Speaker
Description
Summary
The strength of the FPGA PRAM implementation lies not in pattern density (for in this area the ASIC implementation is clearly superior) but in the inherent flexibility of firmware. Using an FPGA to model a subset of a PRAM device enables circuit designers to quickly design, implement, and evaluate new features such as pipelined operation, high speed serial I/O, etc. The effect these changes have on the overall system can then be evaluated quickly.
In our experience we have found that logic blocks which have been optimized for fine-grain ASIC architectures often do not implement efficiently in coarse-grain FPGA logic cells. For example, the CAM cell is fully programmable and requires SRAM cells to store the pattern bits and comparator circuit for each bit. These CAM bits (which take up just a few transistors in an ASIC) would consume many logic cells in an FPGA and this leads to an inefficient use of logic resources. Our solution to this is to implement equivalent CAM cell functionality in such a way to take advantage of the Xilinx UltraScale SLICE-M logic cell architecture. (A side benefit of this new CAM cell design is that full ternary bit matching is supported with no additional logic resources consumed in the FPGA.) Likewise, cascaded Fischer trees used in ASIC PRAM backend for sorting and zero-suppression readout logic are large and slow when implemented in the FPGA. In this case, the FPGA backend logic was completely redesigned to use a multi-stage pipeline in order to meet our performance goals.

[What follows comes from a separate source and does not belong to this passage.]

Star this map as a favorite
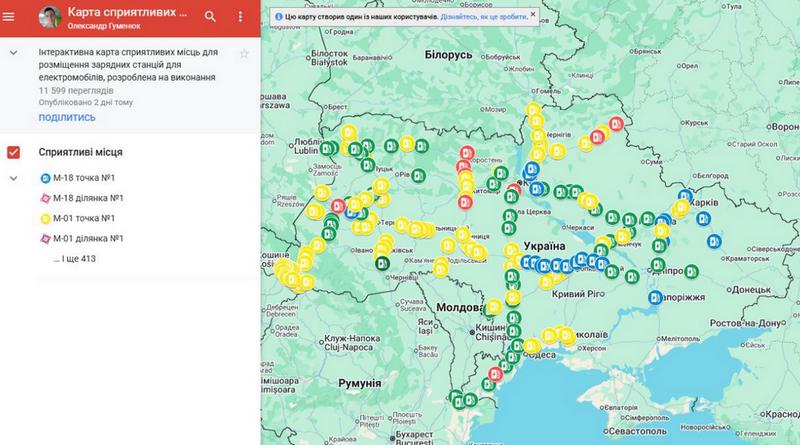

Despite extensive optimizations, large modern FPGAs are only able to implement subset of what could be achieved in an ASIC-based PRAM design. We have successfully implemented 1k (32x32) to 4k (64x64) associative memory pattern arrays and these designs consume 22% and 78% of a Kintex UltraScale KU040 FPGA. In the slowest speed grade device we are able to achieve 250MHz operation with a fixed output latency of 7 clock cycles.

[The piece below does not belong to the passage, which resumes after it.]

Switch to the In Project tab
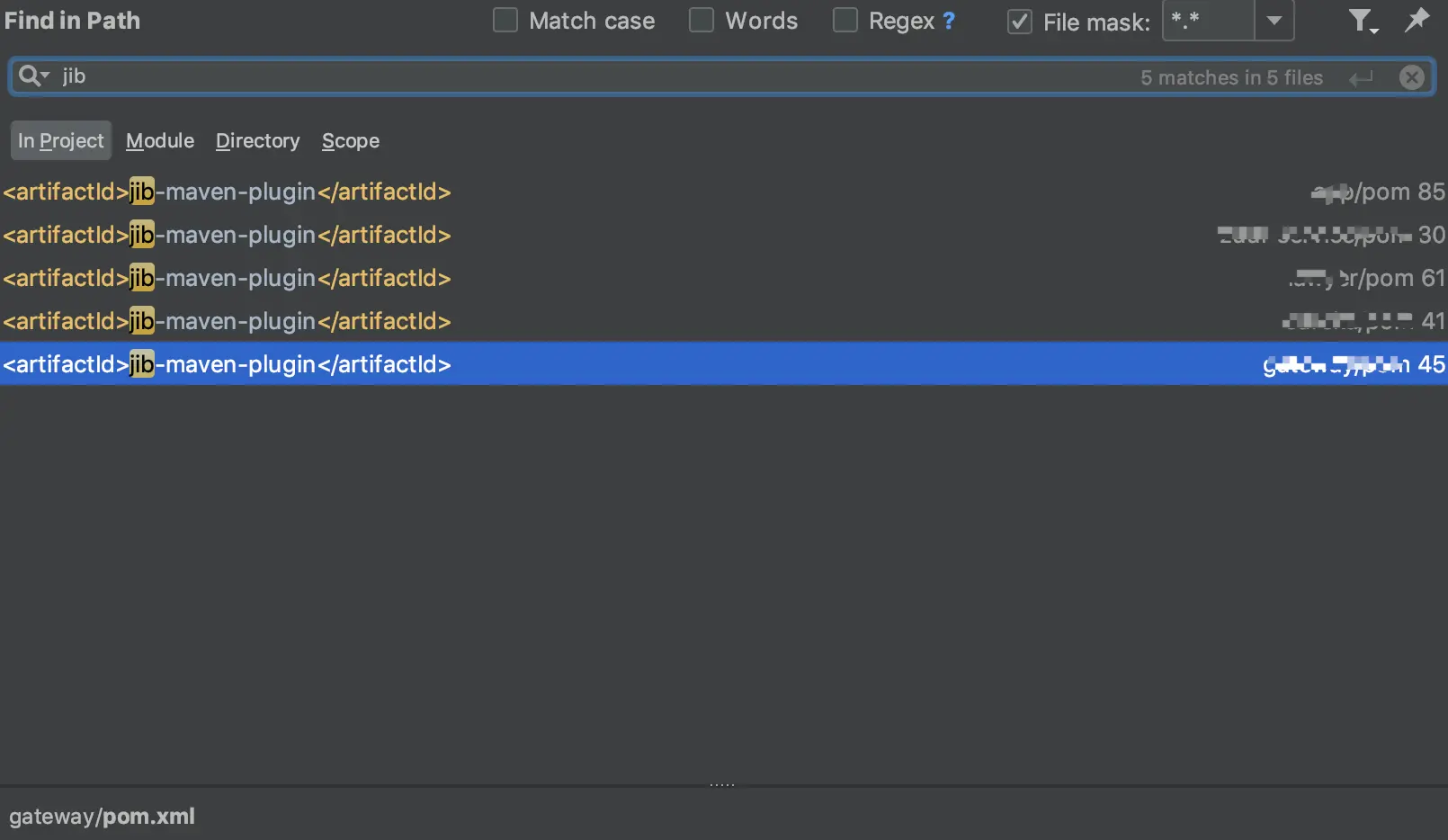The height and width of the screenshot is (840, 1448). (x=61, y=140)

The UltraScale FPGA-based PRAM design allows us to test new system interfaces such as single-ended parallel DDR buses, serialized LVDS, and high speed CML serial (GTX/GTH transceivers) up to 16 Gbps. A new mezzanine card, which is compatible with our Pulsar IIb board, has been designed to support both the ASIC and FPGA designs side-by-side for silicon based Level-1 tracking trigger R&D.